■ Page extract ■
:::::
So, what did I miss?

Well, first thing tomorrow morning, the entire organization’s gonna come after you.

[Alice] Great.

Wait, what? That’s plenty of time.

Plenty of time to do what?

To figure out who the real rat is. We do that and we’re free.

Well, the real rat is already dead.

I’m confused.

Remember the deal that went wrong with the Canadians?

Yeah, of course. That’s when Jackie Napalm died.

Fuck off!

Jackie Napalm was the rat?

[Future Nick] The one and only.

Jackie confessed, when he was bleeding out in my arms, to being the rat and setting up Sosa’s kid to get busted. The whole thing.

That’s exactly how you could pin it on Mike.

Because Jackie was the only one that could say otherwise.

Sosa’s gonna think I’m lying to save my own ass.

I can’t prove that Jackie Napalm was the rat. Everybody loved that guy.

Yeah, he was a real one.

So, what the fuck are we gonna do?

Figuring out the rat wasn’t my only idea.

It was just the easier solution. Much easier.

All our enemies are under one roof, right?

I thought you were done with this.

I know.

Maybe I got one more left in me.
:::::
■ Data entries ■
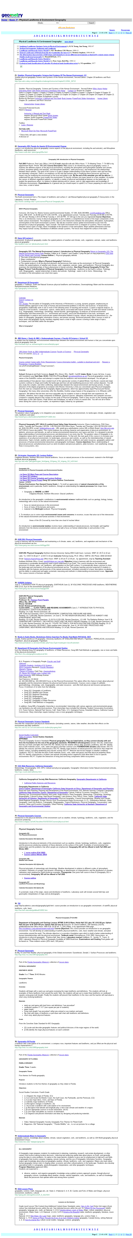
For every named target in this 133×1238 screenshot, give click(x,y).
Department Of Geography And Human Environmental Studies (43, 648)
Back (110, 33)
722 (19, 903)
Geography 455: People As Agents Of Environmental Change (42, 146)
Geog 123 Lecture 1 (25, 238)
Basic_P (13, 20)
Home (4, 20)
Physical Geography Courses (29, 816)
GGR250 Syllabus (25, 583)
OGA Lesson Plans (25, 1189)
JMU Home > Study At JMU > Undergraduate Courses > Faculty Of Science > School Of (53, 338)
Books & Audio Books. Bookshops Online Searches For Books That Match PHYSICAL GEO (54, 637)
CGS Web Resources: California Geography (35, 766)
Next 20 (129, 33)
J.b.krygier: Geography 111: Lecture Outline (35, 455)
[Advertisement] (66, 7)
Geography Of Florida (26, 1042)
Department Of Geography (28, 283)
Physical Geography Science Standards (33, 722)
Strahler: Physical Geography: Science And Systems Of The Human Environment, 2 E (52, 75)
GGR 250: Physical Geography (30, 539)
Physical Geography (26, 195)
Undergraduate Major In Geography (32, 1136)
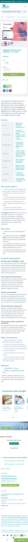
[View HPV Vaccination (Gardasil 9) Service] (7, 400)
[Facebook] (4, 90)
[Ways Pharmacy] (5, 6)
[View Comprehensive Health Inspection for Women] (19, 400)
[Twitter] (7, 90)
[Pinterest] (10, 90)
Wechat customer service (10, 485)
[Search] (25, 6)
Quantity (5, 67)
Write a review (14, 443)
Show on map (4, 497)
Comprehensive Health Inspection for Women (19, 408)
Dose (4, 60)
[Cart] (7, 540)
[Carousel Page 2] (14, 417)
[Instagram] (3, 509)
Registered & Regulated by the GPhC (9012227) (15, 457)
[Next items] (26, 405)
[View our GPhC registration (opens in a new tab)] (7, 86)
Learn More (6, 427)
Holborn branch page (20, 302)
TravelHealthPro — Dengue (11, 368)
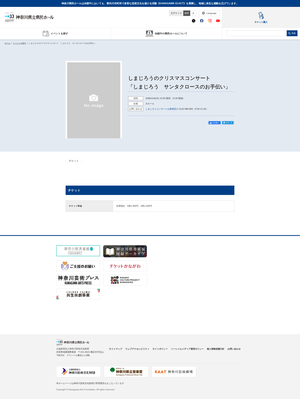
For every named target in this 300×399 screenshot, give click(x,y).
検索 (294, 33)
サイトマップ (115, 349)
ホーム (7, 43)
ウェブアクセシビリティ (137, 349)
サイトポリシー (160, 349)
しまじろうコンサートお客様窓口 (161, 109)
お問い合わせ (234, 349)
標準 (187, 13)
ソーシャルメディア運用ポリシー (187, 349)
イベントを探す (19, 43)
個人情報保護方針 (215, 349)
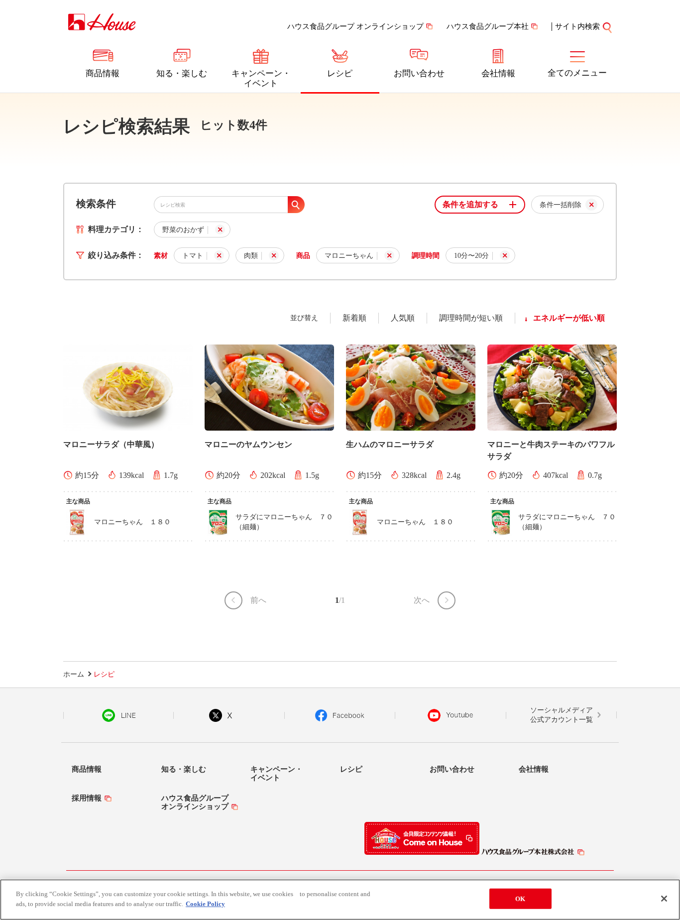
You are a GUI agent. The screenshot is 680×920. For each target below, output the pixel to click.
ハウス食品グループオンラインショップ (194, 802)
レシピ (339, 73)
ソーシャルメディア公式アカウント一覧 (561, 715)
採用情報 (87, 798)
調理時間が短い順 (471, 318)
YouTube (450, 715)
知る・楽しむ (181, 73)
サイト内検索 (577, 26)
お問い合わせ (419, 73)
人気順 (403, 318)
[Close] (664, 899)
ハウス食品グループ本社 (488, 26)
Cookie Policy (205, 903)
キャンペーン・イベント (261, 78)
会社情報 (498, 73)
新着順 (354, 318)
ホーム (73, 674)
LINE (119, 715)
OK (520, 899)
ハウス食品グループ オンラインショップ (355, 26)
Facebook (339, 715)
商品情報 (102, 73)
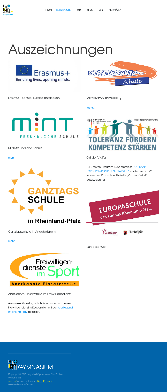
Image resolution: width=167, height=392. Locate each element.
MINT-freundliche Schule (25, 148)
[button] (64, 10)
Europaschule (96, 246)
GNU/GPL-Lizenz (44, 381)
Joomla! (12, 381)
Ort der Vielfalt (96, 157)
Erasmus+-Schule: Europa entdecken (34, 97)
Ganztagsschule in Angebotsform (32, 231)
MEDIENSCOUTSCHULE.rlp (104, 98)
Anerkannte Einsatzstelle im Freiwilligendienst (39, 294)
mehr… (91, 107)
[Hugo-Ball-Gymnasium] (12, 9)
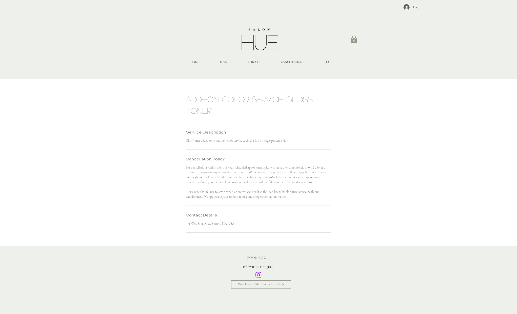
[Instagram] (258, 275)
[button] (354, 39)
:::::
Please continue the crime-film dialogue about finding the rat, picking up after its last line.

[♪ Tense music continues playing]

What do we say?

It’s us or them.

Time to crash a fucking party.

[♪ Electronic music playing]

[all] Hey! Hey! Hey! Hey! Hey! Hey! Hey!

[Jimmy Boy] I love you guys!

Listen, son. I think it’s time that we talked about where you came from. And specifically, why you don’t have my good looks.

Come on, Dad. I know I’m adopted. I’m not stupid.

Well, that’s the thing.

We didn’t adopt you.

You didn’t?

You know what a foundling is?

Like a duck?

Now, look.

One night, I was walking downtown, and I heard this faint sound coming from an alley.

And there, in the dark, uh…

I saw something that changed my life.

I saw a beautiful baby boy, right there under the dumpster.

I was in a fucking dumpster?

No, no, no.

Under the dumpster, son. Under the dumpster.

Listen, when I saw you there, defenseless and alone, near all the trash and rats…

Oh, man. There was rats on me?

[stutters]

Listen, I shooed them away. Anyway, I knew from that moment that your safety was my number one concern.

Nothing bad would ever happen to you again.

But I was like a garbage baby?

Oh, fuck all that shit.

Why’re you telling me that right now?

No, no, no.

You were no garbage baby.

From that moment, you were my pride and joy.

I want you to have the world.

But, for right now… [laughs]

I want you to have a surprise I talked to you about.

Ooh.

But I should’ve said “surprises.”

Two surprises? [Laughs]

You’re gonna love this. Come on.

[♪ Suspenseful music playing]

Pleasure doing the business.

Oh, Sam.

One more thing.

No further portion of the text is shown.